According to 2018 data, 21.9% of Internet users around the world use a smart speaker at least once a month. With voice assistants available with the majority of smartphones, users rely on these devices for performing tasks and answering questions more and more. But what is it exactly that allows them to be smart?
Computers are very good at working with structured data. For example, they are much more apt in terms of speed and processing capacity to extract any duplicates from an Excel document of 10,000 rows than a human is. The task would take a human a good few hours and the final result would most likely contain a few errors, while a computer can perform this type of task very quickly – within seconds – and produce an error-free result.
Grasping the meaning of language
On the other hand, computers are not that great at working with non-standardised, unstructured data. This is because there are no standardised techniques allowing computers to process that sort of irregular data. As it happens, natural language – which is a human language, distinct from any artificially created languages such as programming languages – in both its spoken and written form is highly unstructured.
While humans do not find it particularly challenging to understand play on words, metaphors or read between the lines, machines are not very well-equipped to grasp such subtleties of human expression. To humans, it is obvious that when someone says “The show I saw was mind-blowing”, they do not really mean that their brain exploded after watching a show. With machines, there is a good chance of them interpreting such phrases in a rather literal way.
Natural Language Processing
This is where Natural Language Processing (NLP) comes in. NLP is a subdomain of Artificial Intelligence, sometimes also called computational linguistics, aiming to enable computers to not only understand but also process human languages; in other words, get them closer to the human level understanding of language.
NLP is all about picking out structured data from the otherwise unstructured forms of language expression, gathering it and assessing how much of it is necessary for computers to understand what the human meant to then act upon it. In simple terms, NLP is the study and development of computer systems that can interpret speech and text as humans naturally speak and write it.
It is, therefore, thanks to Natural Language Processing that chatbots, voice-activated devices such as smart speakers, smart assistants like Siri and Cortana as well as predictive word-suggestions exist.
It allows machines to discover patterns that they can then use to produce meaningful responses and adequate actions. For instance, it enables computers to analyse a question asked by a human to understand what data is required, then refer to the relevant source of information to obtain that data and finally, based on that information, tell a human what the weather is going to be the next day.

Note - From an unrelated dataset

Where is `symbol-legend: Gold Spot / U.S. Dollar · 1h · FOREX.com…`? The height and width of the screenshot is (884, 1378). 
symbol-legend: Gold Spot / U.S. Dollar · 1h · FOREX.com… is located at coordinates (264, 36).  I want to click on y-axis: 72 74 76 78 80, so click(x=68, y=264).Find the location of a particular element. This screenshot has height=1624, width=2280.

We can go as far as saying that NLP has completely changed the way humans interact with computers.
Uses of NLP
We’re currently observing a growing number of Natural Language Processing techniques being applied to corporate areas. NLP is starting to be extensively used in banking, automotive, healthcare, customer service and fraud prevention. Its wide use across different sectors stems from the fact that, thanks to its ability to convert unstructured narratives into structured data, NLP can identify parties, purpose and also perform profiling analysis.

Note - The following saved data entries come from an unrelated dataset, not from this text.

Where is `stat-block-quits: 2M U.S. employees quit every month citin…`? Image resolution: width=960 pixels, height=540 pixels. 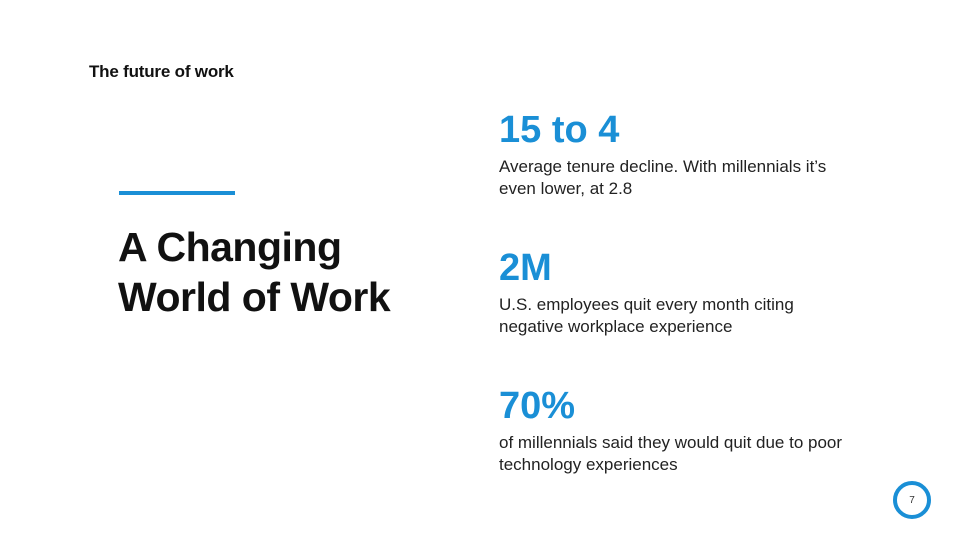
stat-block-quits: 2M U.S. employees quit every month citin… is located at coordinates (699, 293).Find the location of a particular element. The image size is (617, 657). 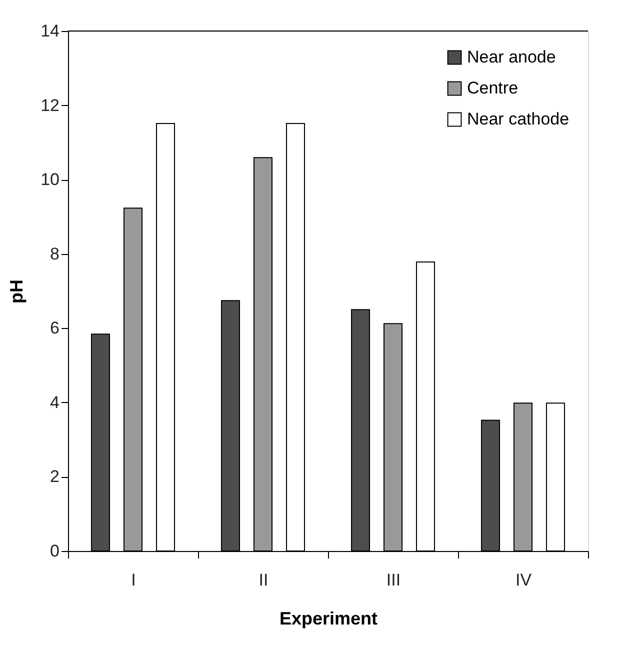

x-tick-label: III is located at coordinates (394, 580).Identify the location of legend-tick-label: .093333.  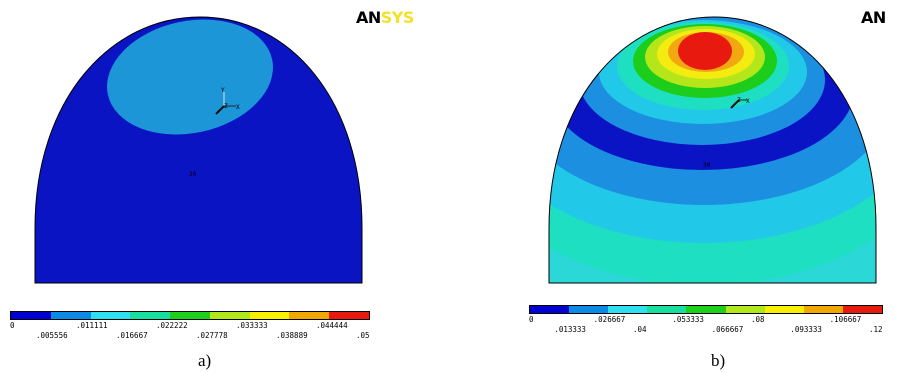
(806, 330).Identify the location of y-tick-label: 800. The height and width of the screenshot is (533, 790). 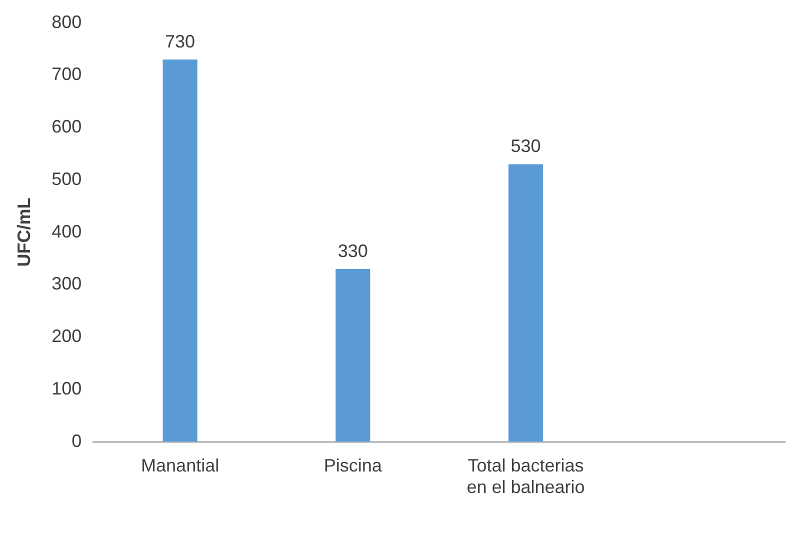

This allows automated voice services, which we encounter every day as we call our bank, our energy supplier, our Internet or TV provider, to redirect calls to relevant teams based on a few responses that the customer gives at the start of the call.
NLP is currently a booming area of study, with dedicated events, publications and communities. Combined with big data, Natural Language Processing is bound to play a key role in obtaining business intelligence from extensive raw business data. As NLP keeps on assisting humans in quickly getting the insights they need to make key decisions, we will see a shift taking place – companies will go from being data-driven to being intelligence-driven.
For individual users, advances in NLP will mean extended possibilities with which they can interact with their voice assistants, chatbots and predictive typing applications, the full extent of which nobody is able to fully predict.
These developments are amplified further by constant improvements in the machine translation area. As announced in August this year, Google Home now allows users to interact with the devices in different languages simultaneously, which means that barriers to adopting those devices are decreasing. Therefore, steadily increasing application of NLP will drive more investment into this field, allowing for its further advancements.